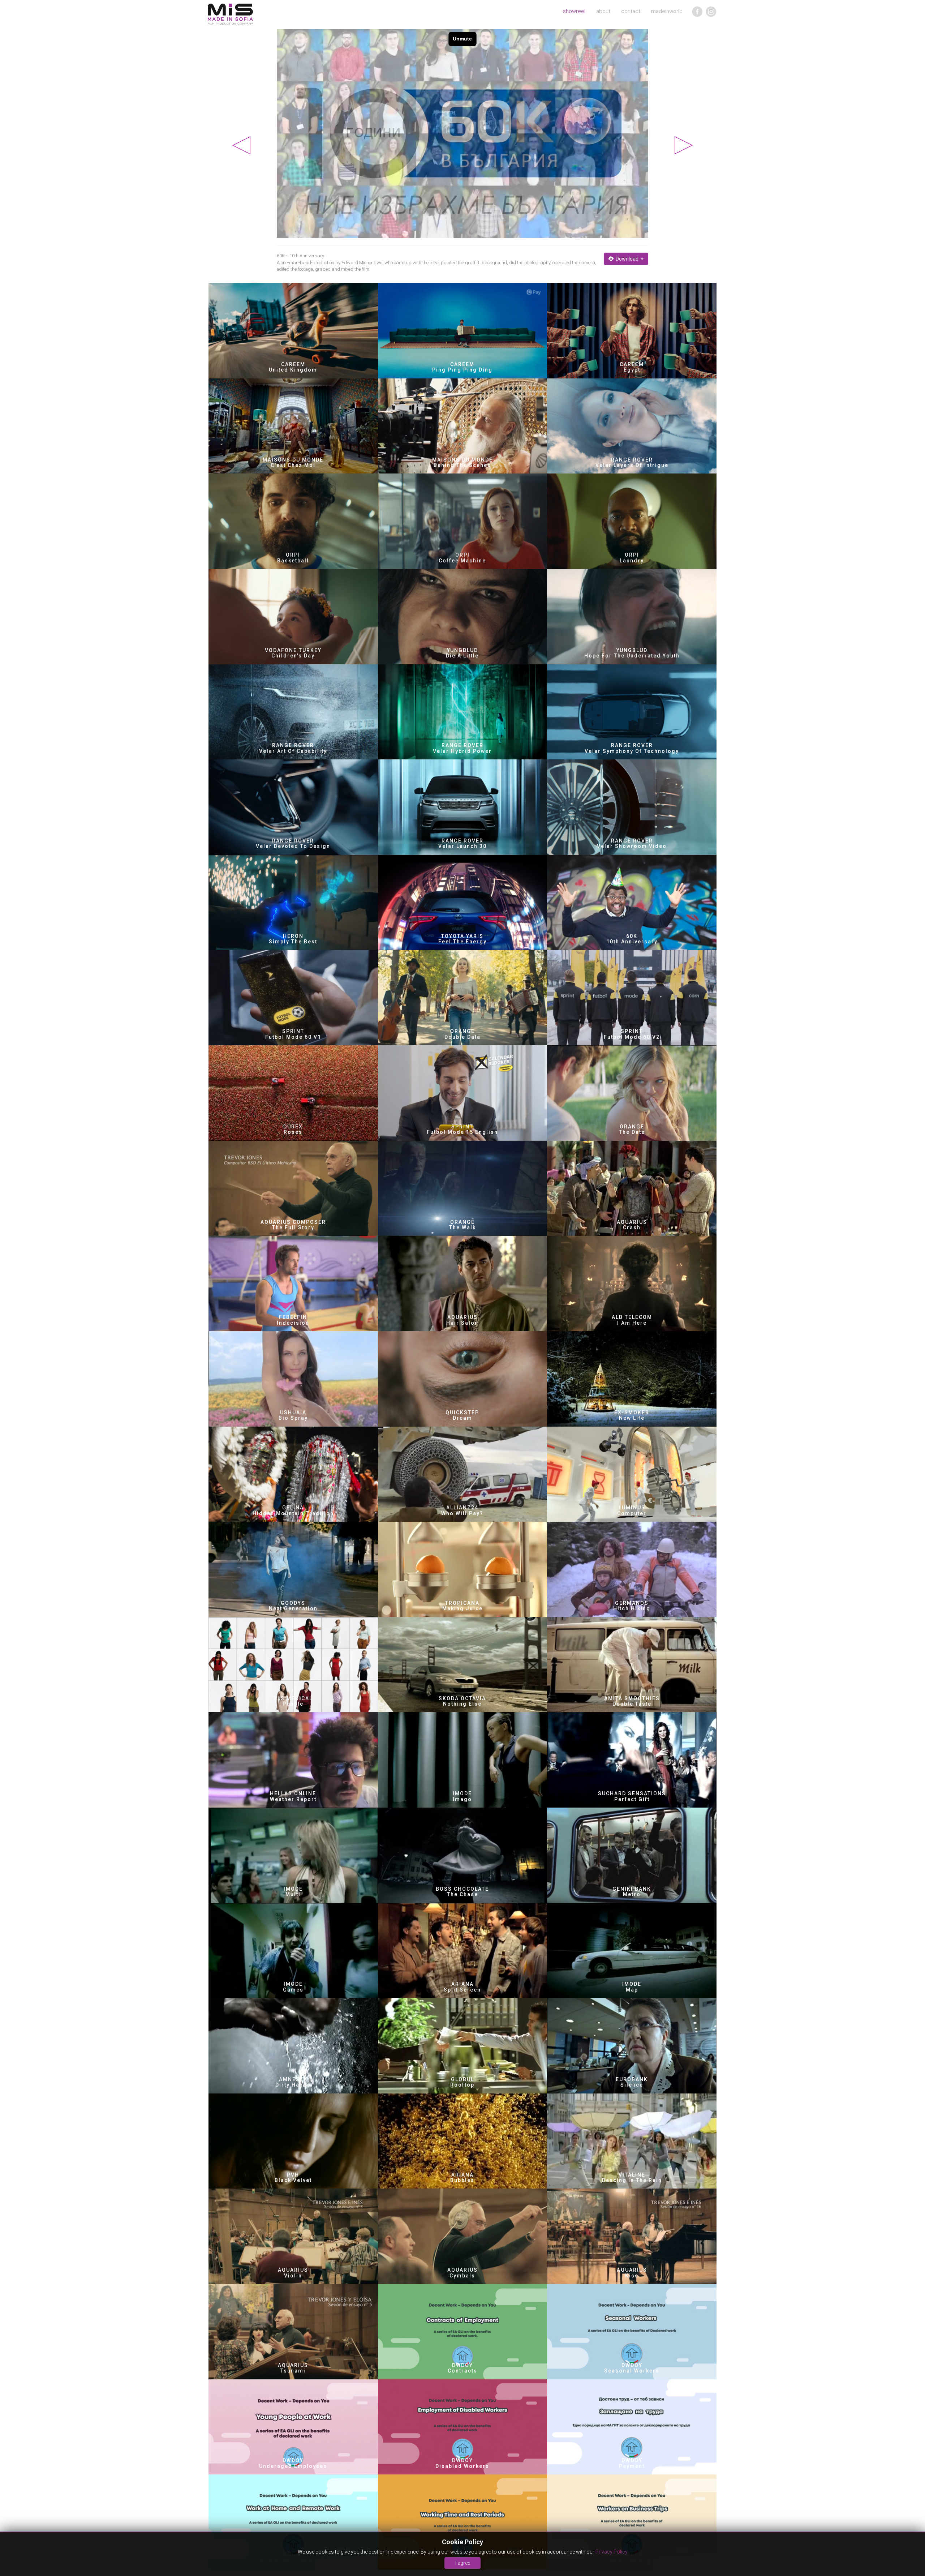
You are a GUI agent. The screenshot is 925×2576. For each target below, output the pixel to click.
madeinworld (667, 11)
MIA (230, 14)
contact (630, 11)
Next (684, 145)
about (603, 11)
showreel (574, 11)
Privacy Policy (611, 2552)
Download (627, 259)
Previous (241, 145)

Task item - Type the records out again in full, exactly, with each picture omitted.

Result for this exercise -
You are a GUI agent. The screenshot is 925×2576. For each target below, output the pixel to click.
madeinworld (667, 11)
MIA (230, 14)
contact (630, 11)
Next (684, 145)
about (603, 11)
showreel (574, 11)
Privacy Policy (611, 2552)
Download (627, 259)
Previous (241, 145)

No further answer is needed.